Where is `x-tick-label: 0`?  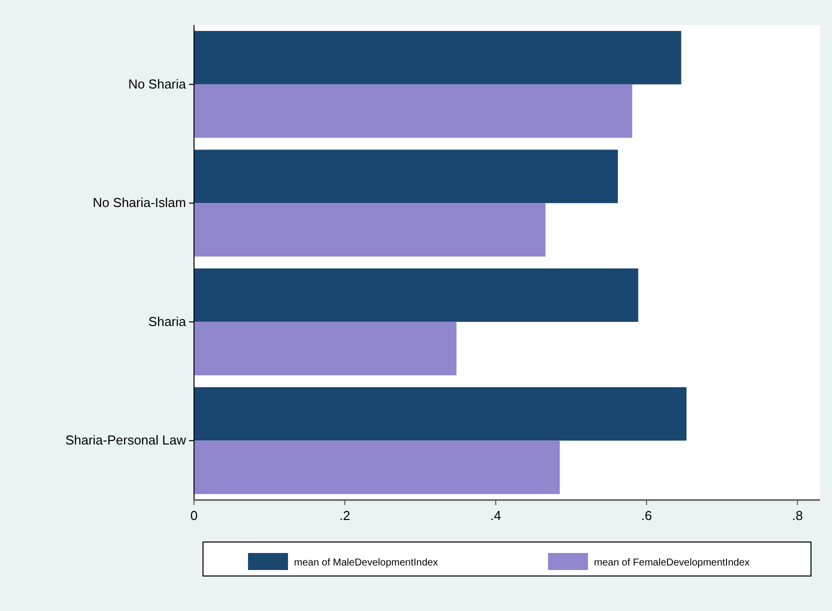
x-tick-label: 0 is located at coordinates (194, 516).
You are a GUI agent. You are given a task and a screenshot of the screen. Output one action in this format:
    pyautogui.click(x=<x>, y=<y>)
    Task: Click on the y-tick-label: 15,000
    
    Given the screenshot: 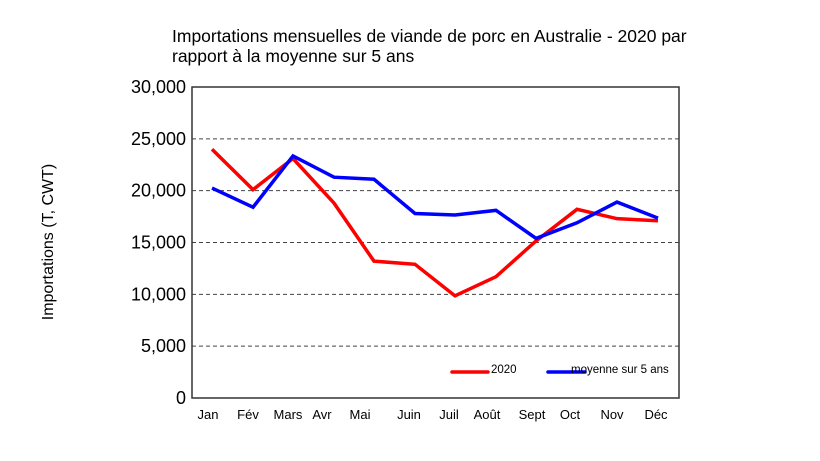 What is the action you would take?
    pyautogui.click(x=158, y=243)
    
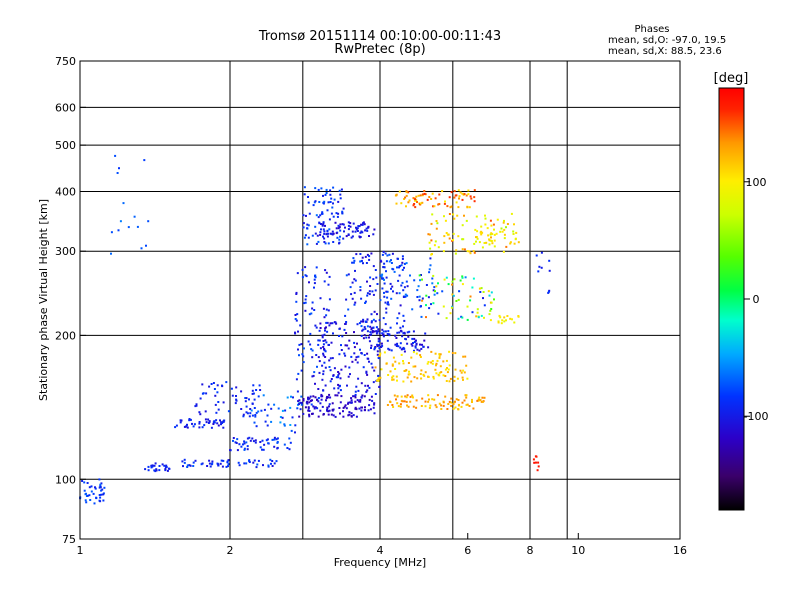 The image size is (800, 600). I want to click on y-tick-label: 750, so click(66, 62).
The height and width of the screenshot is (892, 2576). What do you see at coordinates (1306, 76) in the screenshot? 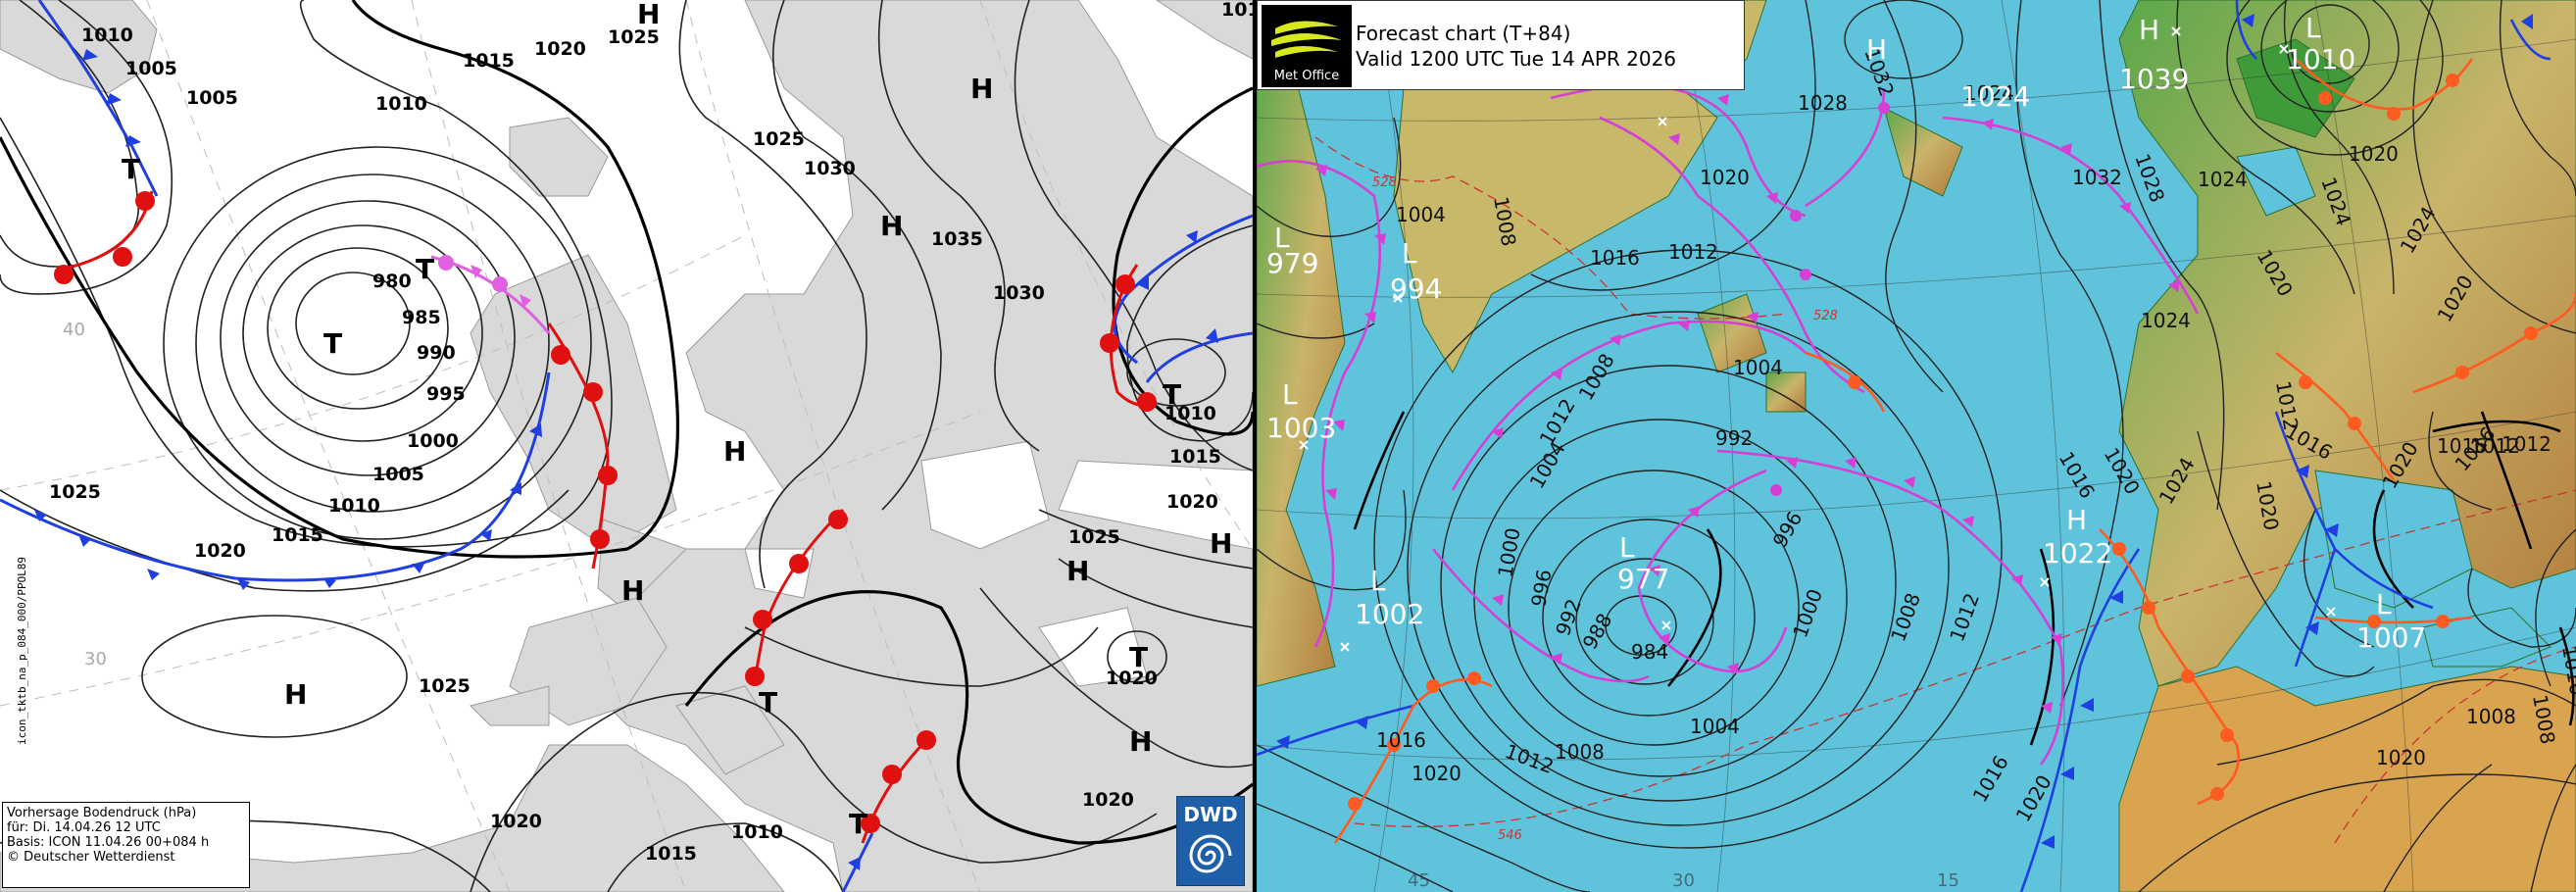
I see `met-office-logo-text: Met Office` at bounding box center [1306, 76].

···

[TASK PROMPT] Format as a Markdown table with the columns Row and Line, from the line containing "The height and" through the end of the items. Give each line its row number, skip blank lines, and leave out the pictures.

[ANSWER SPACE]
| Row | Line |
|---|---|
| 1 | The height and width of the screenshot is (892, 2576). What do you see at coordinates (1306, 76) in the screenshot?  |
| 2 | I see `met-office-logo-text: Met Office` at bounding box center [1306, 76]. |